Owners of Samsung flagships should be rightly excited about the imminent(ish) arrival of Android 15 on their phones, bringing a raft of security and privacy enhancements. But there’s some last minute disappointment that looks like being confirmed this week. And for those who have dropped $1500 on an S24 Ultra in the last few months, this will not play well.

Samsung has just confirmed that One UI 7 for the Galaxy S series “will be released in the first quarter, and will be applied sequentially to existing Galaxy devices.” All except the new S25 of course, which will launch with One UI 7 AKA Android 15 right out of the box. Perhaps this ensures a period of OS exclusivity to encourage more users to churn.

Picking up on the latest leaks, Android Headlines suggests “owners of Samsung’s previous-gen flagship phones might receive it between late February and early March,” while SammyFans suggests that a second January OS update for S24s signals “that Samsung is still polishing the major firmware, which isn’t ready yet for deployment on a public scale.” Leaker Tarun Vats, posting on X, has foretold this kind of wait for some time, that current pre-S25 devices are likely to be updated at the end of February or some time in March. Galaxy S24 owners have hoped to see an update much sooner after this week’s S25 launch. That — it seems — is not to be. It could mean an update some four months after Google’s Pixel.
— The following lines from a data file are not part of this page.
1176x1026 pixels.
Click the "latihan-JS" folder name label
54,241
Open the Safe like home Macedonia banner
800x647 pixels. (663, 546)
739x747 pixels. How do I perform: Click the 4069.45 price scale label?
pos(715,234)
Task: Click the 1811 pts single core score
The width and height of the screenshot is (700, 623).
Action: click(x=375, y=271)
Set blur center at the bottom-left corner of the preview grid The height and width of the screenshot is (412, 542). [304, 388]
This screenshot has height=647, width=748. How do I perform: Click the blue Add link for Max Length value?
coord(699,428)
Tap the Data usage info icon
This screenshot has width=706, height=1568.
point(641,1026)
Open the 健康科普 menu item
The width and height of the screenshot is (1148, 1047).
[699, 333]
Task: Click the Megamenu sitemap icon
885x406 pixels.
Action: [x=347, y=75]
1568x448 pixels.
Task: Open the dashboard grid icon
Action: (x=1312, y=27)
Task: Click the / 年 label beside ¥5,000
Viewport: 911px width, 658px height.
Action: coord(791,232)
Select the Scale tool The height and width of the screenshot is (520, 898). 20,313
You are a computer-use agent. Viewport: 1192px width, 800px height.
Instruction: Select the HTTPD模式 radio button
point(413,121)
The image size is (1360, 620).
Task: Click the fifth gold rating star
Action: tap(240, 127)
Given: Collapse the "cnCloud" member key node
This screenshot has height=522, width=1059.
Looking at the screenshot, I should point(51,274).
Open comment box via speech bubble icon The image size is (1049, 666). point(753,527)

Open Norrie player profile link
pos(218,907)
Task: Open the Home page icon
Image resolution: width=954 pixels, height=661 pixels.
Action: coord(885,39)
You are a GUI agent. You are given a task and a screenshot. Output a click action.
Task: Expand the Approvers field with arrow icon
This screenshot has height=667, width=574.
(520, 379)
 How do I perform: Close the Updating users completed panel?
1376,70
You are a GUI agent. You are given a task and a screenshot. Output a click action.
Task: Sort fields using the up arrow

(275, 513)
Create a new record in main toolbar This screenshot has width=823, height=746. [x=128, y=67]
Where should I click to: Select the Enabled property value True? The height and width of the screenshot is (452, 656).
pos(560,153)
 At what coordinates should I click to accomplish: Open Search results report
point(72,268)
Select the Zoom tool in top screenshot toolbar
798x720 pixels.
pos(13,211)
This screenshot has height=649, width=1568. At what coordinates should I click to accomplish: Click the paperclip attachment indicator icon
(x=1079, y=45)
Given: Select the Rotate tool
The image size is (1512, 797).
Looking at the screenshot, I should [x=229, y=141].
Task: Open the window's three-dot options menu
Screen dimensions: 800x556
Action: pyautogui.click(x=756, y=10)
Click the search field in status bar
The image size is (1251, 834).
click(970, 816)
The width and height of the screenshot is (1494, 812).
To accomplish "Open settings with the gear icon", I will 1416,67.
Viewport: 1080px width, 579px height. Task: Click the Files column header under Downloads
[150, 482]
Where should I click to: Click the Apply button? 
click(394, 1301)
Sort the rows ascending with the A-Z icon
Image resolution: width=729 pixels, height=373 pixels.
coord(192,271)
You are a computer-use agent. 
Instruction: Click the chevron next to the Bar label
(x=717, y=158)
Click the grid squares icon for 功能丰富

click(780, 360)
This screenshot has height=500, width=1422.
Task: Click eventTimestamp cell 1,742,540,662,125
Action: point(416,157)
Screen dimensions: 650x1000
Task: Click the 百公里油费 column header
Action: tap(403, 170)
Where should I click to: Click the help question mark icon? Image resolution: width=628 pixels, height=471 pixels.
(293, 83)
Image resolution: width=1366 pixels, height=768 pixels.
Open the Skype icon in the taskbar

Putting tantalizing software updates to one side, this matters because Android 15 is a security and privacy upgrade more than anything else, and does a good job of narrowing the gap to iPhone when it comes to safeguarding users, their devices and their data. And while Google has done a sterling job with this latest OS, Samsung has gone even further, blocking the sideloading of risky apps for all but the most stubborn users and gong some way toward an iPhone-like phone lockdown.

Google’s advances include live threat detection to flag malware early if it detects risky on-device app behavior, the expansion of Play Protect to stop users from being tricked into installing unofficial versions of their apps, and network defense to block insecure connections. Samsung will also allow 2G to be blocked across its devices for the first time.

It is unclear what’s included with this second January Galaxy S24 update. Samsung released its own fixes and the Android-wide ones from Google early in the month. Even so, it is — as always — imperative for users to update as soon as they can. That’s the other difference between S25 and S24 (and older) devices. The new phone is likely to bring seamless updates to a Samsung flagship for the first time. It seems other devices will miss out.

Samsung’s deployment of Android 15 is the nearest we’ve had yet to an iPhone-matching Android device, albeit there’s still a gap in some key areas. If security and privacy is important, then the device itself and Samsung’s expanded Knox architecture — which better mirrors Apple’s walled device garden — makes for a compelling upgrade.

We should hopefully know more on when these security and privacy upgrades will reach current devices over the coming days. Samsung as ever hasn’t confirmed any of this newly leaked information.